The sequence alignment function is finished and it has generated a couple of additional files already. We can see there are two files here that include unused or unmapped reads. As I mentioned earlier, with bacteria especially, we can use those downstream for some additional analysis, so we just leave those aside for the time being. Geneious also generates a file with the circularized chromosomes, single chromosome, for bacteria. We will not be using this either right now. The file that we are interested in is the last one here, which shows the actual sequence alignment. Basically it shows the coverage across the entire bacterial genome. In this case, it’s very uniform, fairly high coverage, probably 50-100x all the way across. It gives information about the revs of cells. It gives some annotation information and a lot of other data that we can look at down the road.
What we want to do with this is click this file and choose the variant calls. So we go up to Annotate & Predict and then run down to Find Variations/SNPSs, click that. Make sure we have all the default set here. For this screen and this run, we will leave it all set to default values, minimum coverage, variant frequency, P-values, whatever these are all going to be left in the default values. Then we will just run this, click start. It takes about a minute or two to find all the SNPs and indels that are in this data set.

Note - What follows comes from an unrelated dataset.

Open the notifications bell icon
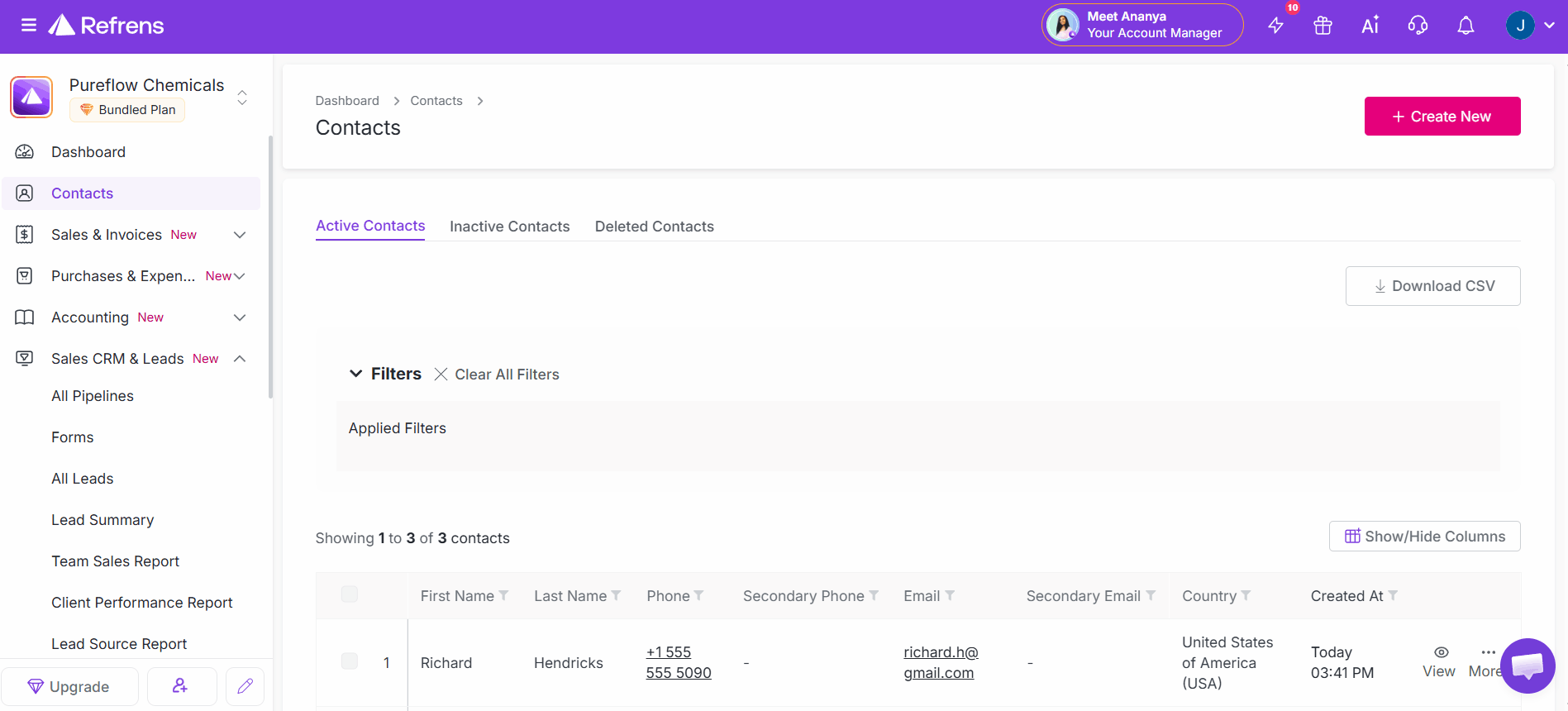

The variants function call is done, and we can see the final result of our pipeline here, which is pretty interesting. We have this display as before with the sequence alignments, except that now there’s a polymorphism track showing up. It shows the SNPs and small indels all along the reference genome and so they can see that graphically. In the bottom we have a variants table that we can export. It shows different SNPs in small indels, their location, and their potential effect on protein configurations, enzyme configurations, that sort of thing. We can save the variance table and view that later.
That is basically an overview of microbial DNA bioinformatics pipeline. We have many, many pipelines and this is just one. What we’ll do in future videos is go back and look at some of the individual steps in more detail to show you some of the rationale behind the actual pipeline itself.